のちに、この日の出来事を感謝した人々によって、ワイバーンに乗った勇ましい領主夫人の像が広場に建てられ、恥ずかしい思いをするのだけれど……それはまた別の話。

ナゼルバートは馬を駆り、砦から中心街へ向かって走っていた。

街の中に魔獣が出現したと報告を受けたからだ。駆除係が取り逃したらしい。

となると、塀の中にいるナゼルバート自身が動く方が早い。

あろうことか、魔獣が暴れているのは屋敷の近くだった。

しばらく進むと、燃えている家の傍から魔獣の咆哮が聞こえた。近くで誰かと交戦している。

音のする方へ足を運ぶと、トニーが先に到着していた。

彼の魔法「俊足」で移動してきたのだろう。

「トニー、援護する!」

後ろから声をかけたナゼルバートは、鋭い棘を持つ植物で魔獣の動きを遮った。そこへ短剣を振り上げたトニーが突っ込み、とどめを刺す。巨大な魔獣は音を立ててその場に倒れた。

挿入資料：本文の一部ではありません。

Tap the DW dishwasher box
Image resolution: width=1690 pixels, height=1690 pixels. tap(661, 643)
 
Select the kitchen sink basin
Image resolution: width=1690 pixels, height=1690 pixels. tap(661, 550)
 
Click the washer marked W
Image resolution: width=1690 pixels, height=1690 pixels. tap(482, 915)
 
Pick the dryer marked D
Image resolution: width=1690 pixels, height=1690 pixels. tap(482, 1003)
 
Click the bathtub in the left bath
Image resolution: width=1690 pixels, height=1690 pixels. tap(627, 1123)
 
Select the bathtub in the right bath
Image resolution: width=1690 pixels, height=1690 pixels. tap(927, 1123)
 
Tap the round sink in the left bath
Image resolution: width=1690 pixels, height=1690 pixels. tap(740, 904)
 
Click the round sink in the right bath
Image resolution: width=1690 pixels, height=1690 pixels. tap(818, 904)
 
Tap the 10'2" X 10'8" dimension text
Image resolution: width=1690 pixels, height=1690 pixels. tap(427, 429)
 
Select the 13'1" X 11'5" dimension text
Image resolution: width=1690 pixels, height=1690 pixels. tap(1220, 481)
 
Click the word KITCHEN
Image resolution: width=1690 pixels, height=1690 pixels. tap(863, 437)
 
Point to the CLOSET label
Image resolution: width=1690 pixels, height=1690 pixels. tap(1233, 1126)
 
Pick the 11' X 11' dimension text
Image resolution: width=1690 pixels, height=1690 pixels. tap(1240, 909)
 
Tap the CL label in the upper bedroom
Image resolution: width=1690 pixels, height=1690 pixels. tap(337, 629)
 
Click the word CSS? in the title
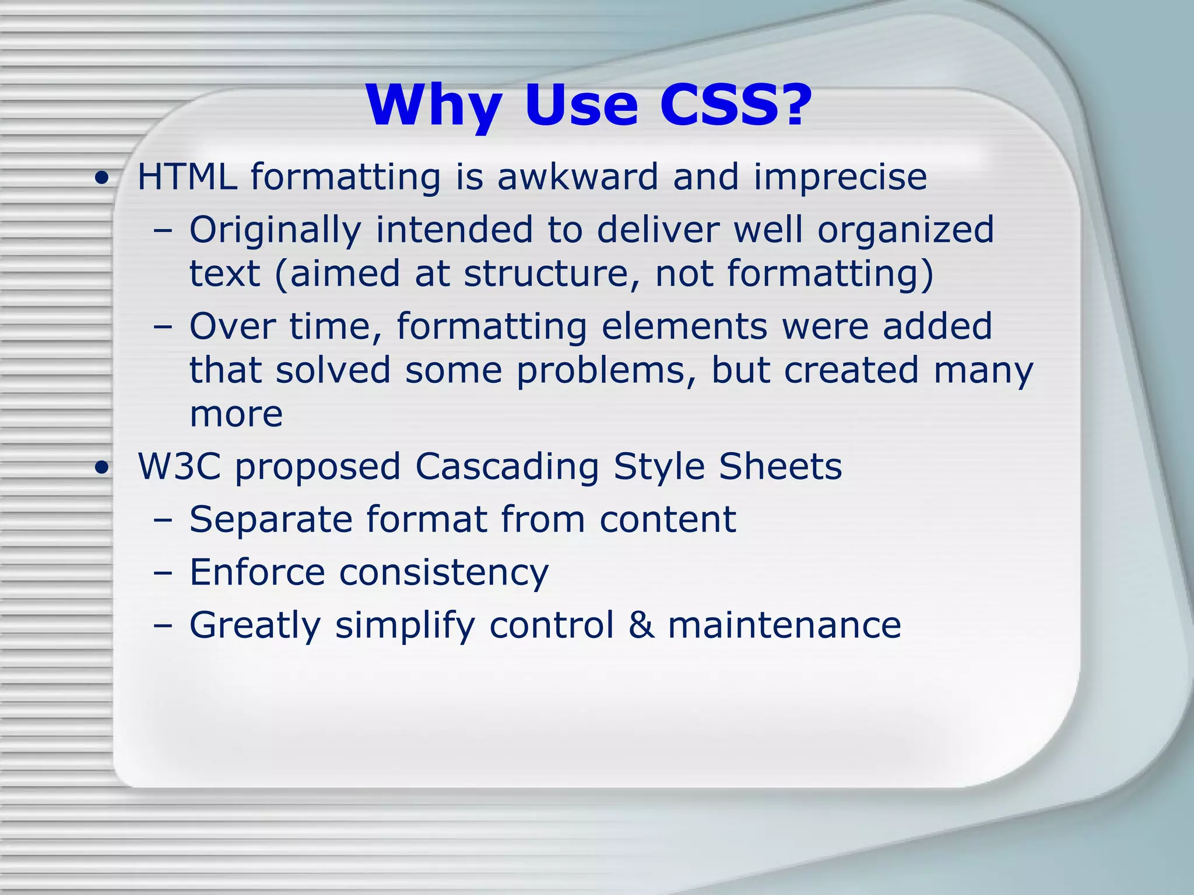(736, 105)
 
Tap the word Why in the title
(434, 107)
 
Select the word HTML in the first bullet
(187, 177)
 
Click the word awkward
(577, 177)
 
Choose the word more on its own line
(236, 414)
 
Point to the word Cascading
(507, 468)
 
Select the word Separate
(271, 520)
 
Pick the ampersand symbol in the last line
(641, 625)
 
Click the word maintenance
(784, 625)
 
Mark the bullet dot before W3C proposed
(103, 468)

ナゼルバートはホッと胸をなで下ろす。しかし、トニーは険しい顔のままだった。

「もう一匹入り込んでいます」

「どこに?」

「二匹同時に追うことはできず、危険な方を優先したので見失いました。でも、あの魔獣なら、こちらに向かってきているはず」

「トニー、君は何か知っているの?」

尋ねれば、彼は迷ったそぶりで口を開く。

「俺はその魔獣を見たことがあるんですよ。以前、領主の屋敷で飼われていたやつだ。そいつは他の領民を襲わず、まっすぐ領主の屋敷を目指して来る。屋敷はアニエス様が魔法をかけているから大丈夫だと思うが」

「何やら事情がありそうだね。そういう話なら急いで屋敷へ行こう。詳細は移動しながら……ん?」

ふと上を見上げると、ワイバーンが飛んでいた。

「なんで、ここにワイバーンが?」

しかも、炎に照らされたワイバーンは見覚えのある個体で、その上には女性が乗っている。

「アニエス!?」

いるはずのない妻を見つけたナゼルバートは悲鳴を上げた。